Transcendent Kingdom(57)

    I understand this impulse. I, too, have spent years creating my little moat of good deeds in an attempt to protect the castle of myself. I don’t want to be dismissed the way that Nana was once dismissed. I know that it’s easier to say Their kind does seem to have a taste for drugs, easier to write all addicts off as bad and weak-willed people, than it is to look closely at the nature of their suffering. I do it too, sometimes. I judge. I walk around with my chest puffed out, making sure that everyone knows about my Harvard and Stanford degrees, as if those things encapsulate me, and when I do so, I give in to the same facile, lazy thinking that characterizes those who think of addicts as horrible people. It’s just that I’m standing on the other side of the moat. What I can say for certain is that there is no case study in the world that could capture the whole animal of my brother, that could show how smart and kind and generous he was, how much he wanted to get better, how much he wanted to live. Forget for a moment what he looked like on paper, and instead see him as he was in all of his glory, in all of his beauty. It’s true that for years before he died, I would look at his face and think, What a pity, what a waste. But the waste was my own, the waste was what I missed out on whenever I looked at him and saw just his addiction.





43




    Dear God,

The Black Mamba had to work today so Buzz made us dinner. He asked me how school was and when I told him that Lauren made fun of me for wearing clothes from Walmart, he said, “Don’t worry. She’s got a place in Hell with her name on it,” and I know it wasn’t nice but it made me feel better.

Dear God,

Merry Christmas! We put on a nativity play at church last night and I played the part of a lost lamb. It wasn’t a big part or anything. I only had one line: “Behold, the lamb of God.” The rest of the time I was just sitting onstage, saying nothing. It wasn’t special at all, but when it was time for me to take my bow, Buzz gave me a standing ovation.





44





While I was in Ghana, my mother healed at home in Alabama. Her anhedonia was as severe as ever, but her time in the UAB psych ward seemed to have alleviated some of her symptoms. She had stopped going to therapy, but she was at least going to church again. I used to call Pastor John on Sundays, begging for progress reports, but he could tell me little beyond how she’d looked that day, what she’d worn.

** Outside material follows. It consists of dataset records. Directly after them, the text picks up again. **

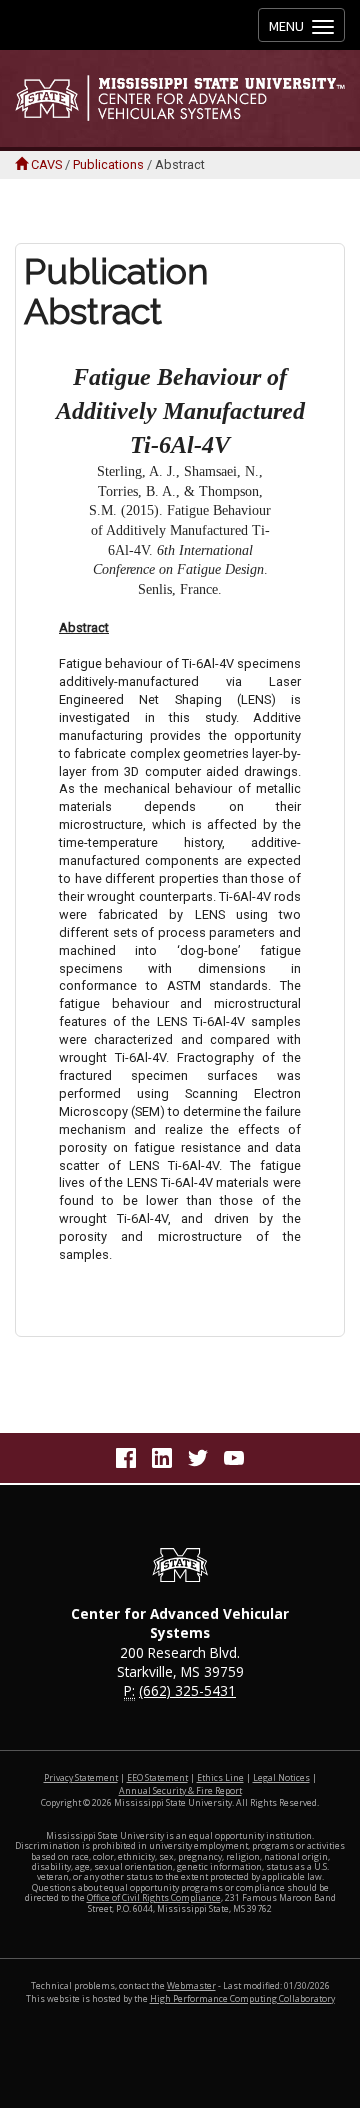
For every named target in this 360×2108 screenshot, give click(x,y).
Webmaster (191, 1986)
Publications (108, 164)
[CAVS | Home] (180, 98)
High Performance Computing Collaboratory (242, 1999)
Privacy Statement (81, 1778)
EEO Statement (157, 1778)
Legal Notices (281, 1778)
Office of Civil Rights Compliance (154, 1898)
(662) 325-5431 (187, 1690)
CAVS (46, 164)
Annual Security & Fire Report (180, 1791)
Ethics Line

That summer, I knew that my mother needed healing, but I didn’t understand what she needed healing from. The only time I heard people talk about depression was when they were using it as a synonym for sadness, and so I never thought of it as a disease. “Gifty, I’m sick,” my mother had said, and I knew it was true, but the how of her sickness, the why of it, I didn’t understand.

When I learned about major depression and anhedonia in college, I started to get a clearer picture of my mother. A few years after my return from Ghana, I asked her to tell me about her time at UAB and about the summer she’d spent alone.

“Why do you want to know about that?” she asked.

“It’s for a class,” I lied.

    She made a noise that sounded like it was halfway between a growl and a sigh. We had been trying something new in our relationship. It involved my mother not evading my questions; it involved telling me the truth. She hated it, but I held more cards than I had in childhood, and so she shared things with me that she never would have back then.

“They wanted me to talk to the doctor, and they gave me some medication to take.”

“Did you take it?”

“Yes, I took them while I was in the hospital and then I kept taking them for a while when you were in Ghana, but they didn’t help so then I stopped.”

“Did you tell them the medicine wasn’t helping? You’re supposed to tell them when the medication doesn’t work so that they can adjust it. The medication doesn’t always work in the beginning. It’s about finding the right combinations of things in the right doses. Didn’t they tell you that?”

“I didn’t want to keep talking to them. I didn’t want to tell them that it wasn’t working because I didn’t want them to shock me.”

It was my turn to growl-sigh.

“I got better, didn’t I?” she said, and I couldn’t argue with that, not yet.

Psychiatric care has come a long way since the days of lobotomies. Back then, in the wild, wild west of neurology and psychosurgery, human frontal lobes were excised with little more gravity than one might exhibit when performing an appendectomy. These were the days of lax trial periods, when people experimented directly on human patients, forgoing the many years of repeating the same experiment on mice and rats. When I think about how slow and tedious my research can be, I am sometimes nostalgic for that bygone era. I think, if only I could inject this virus-packaged opsin directly into human patients, I could turn on that blue light, see what this research can really do. But the thing is, you cannot deliver the light without also delivering the virus. And so while the thousands upon thousands of lobotomized patients sometimes improved in ways that related to the symptoms they once exhibited, they also, just as often, became little more than shadows of their former selves, abandoned to the wasteland of bad, hasty science, left sitting in pools of their own drool. Remembering them makes me thankful for my work, how long it takes, how slow it is.